TEXTO APRESENTADO:
• • •

Periferia, arte e inclusão social
Internet muda a cultura da periferia carioca

Márcia Vieira


Dias antes de embarcar para Moçambique, no final de 2007, a atriz Regina Casé e o marido, o diretor de TV Estevão Ciavatta, encontraram-se com o DJ Marlboro. Espécie de ponte entre a cultura da periferia e o mainstream do show biz, levando o som do morro para o circuito de casas noturnas da zona sul, Marlboro mostrou a eles o funk Passinho do Basquete, música que tinha acabado de ser composta pelo quarteto Ousados, da favela do Jacarezinho, uma das mais miseráveis do Rio. De tão recente, nem tocava ainda nos programas de funk das rádios cariocas. Quatro dias depois, na periferia de Maputo, capital de Moçambique, onde foram gravar um programa, Regina e o marido encontraram um CD com Passinho do Basquete à venda numa banca de camelô. "Levamos um susto", lembra Ciavatta. Segundo ele, o episódio prova que as novas tecnologias tornaram as favelas independentes, mudando, por meio da produção cultural, a maneira como a pobreza se vê e como a cidade vê a pobreza. "A favela está indiferente à cidade formal", diz o diretor. "Não precisa dela nem para viver nem para se expressar. Com a internet, as periferias estão conectadas com o mundo. Tem lan houses em tudo que é favela, cobrando R$ 1 a hora."

• • •

REGISTROS EXTRAÍDOS:
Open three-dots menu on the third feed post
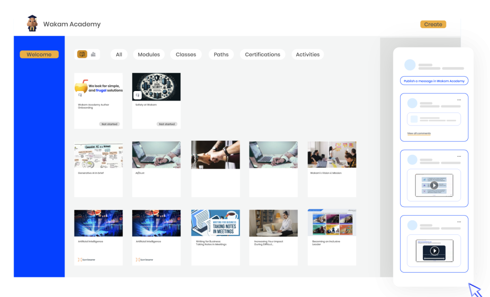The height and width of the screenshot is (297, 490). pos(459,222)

• • •

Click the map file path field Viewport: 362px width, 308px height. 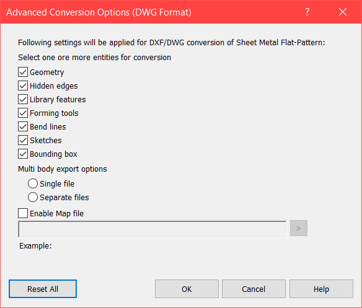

• • •

Continue o texto sobre a internet e a cultura da periferia carioca a partir do ponto em que ele termina.

O caminho de Passinho do Basquete foi o mesmo de outros funks. O grupo colocou a voz na batida num computador caseiro. A música foi para sites de funk, páginas do Orkut e do MSN. Em Maputo, um produtor baixou a música da internet, gravou-a em CD e pôs à venda. Foi assim também com o hit Glamourosa, do MC (sigla de mestre-de-cerimônias) Marcinho, sucesso em Angola.


Para o antropólogo Hermano Vianna, estudioso da cultura da periferia, o surgimento desses novos gêneros musicais contribui não apenas para a inclusão social, mas também para a diversidade. "O funk carioca, o tecnobrega do Pará, o novo forró eletrônico são indústrias culturais paralelas, à margem do modelo tradicional", analisa. "Com domínio da produção e da distribuição, eles não precisam de gravadora ou da grande mídia. Essa descentralização permite que o heterogêneo sobreviva. Antigamente, o que era feito na favela, como o samba, chegava à cidade através de alguém da indústria cultural. Hoje, não."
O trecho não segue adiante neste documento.